BY ANDY CHENG
Every few years, my family plans a vacation to travel around the United States by car. One such trip involved paying our neighboring country a visit. As a southern California resident, I never imagined entering Canada for the first time via car, let alone be the driver. After the third day of driving north, we passed the Washington State customs into British Columbia.
We entered Vancouver an hour after passing the border and drove to Stanley Park, the city’s urban park equivalent to New York’s Central Park. My original expectation was just to walk through foreign-introduced flower patches and look at systematically placed trees and gardens. Those expectations could not have been more incorrect.
The inside of the park unsurprisingly featured an arboretum-esque scene. What took my breath away was being on the perimeter and gazing outward. To the south was the marina with the downtown as the backdrop. Gorgeous hanging gardens could be seen on the sides of some skyscrapers, while other buildings looked to be apartment or office complexes. The reflection of the seawater was icing on the cake, showing a perfect reflection of the near-symmetrical skyline.
The north was a completely different view. Instead of a distinct skyline, there were many small buildings complemented by a vast mountain range in the background. Many commercial ships went beneath the Lions Gate Bridge, and a harbor on the opposite end showed an array of cranes. I saw a seaplane land in the water for the very first time.

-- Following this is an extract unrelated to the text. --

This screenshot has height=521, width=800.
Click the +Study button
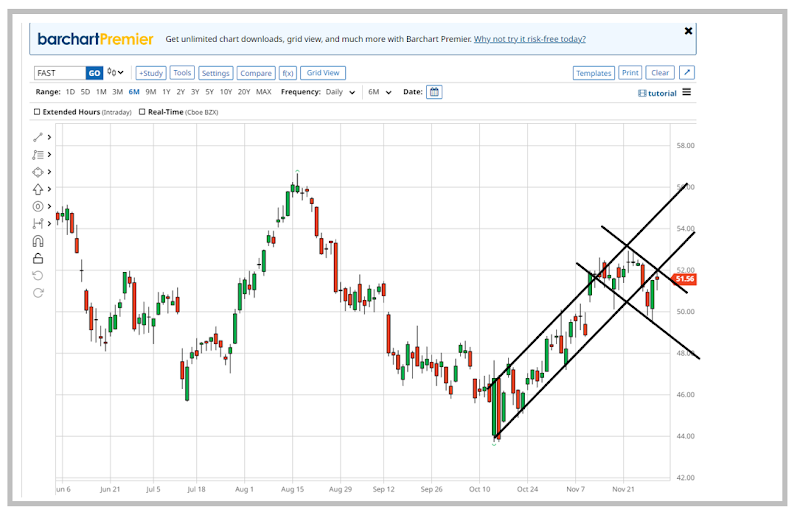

My southern Californian pride was bruised by the end of the day. I had always been proud of knowing that I lived in an area where people could ski in the mountains, ride in the desert, and surf in the ocean all in the same day. Vancouver may not have the desert, but I’d take the aesthetics of a perfect marina and skyline over cacti and lizards any day of the week. I went into Stanley Park expecting mediocrity; I went out yearning, ‘til this very day, to go back again.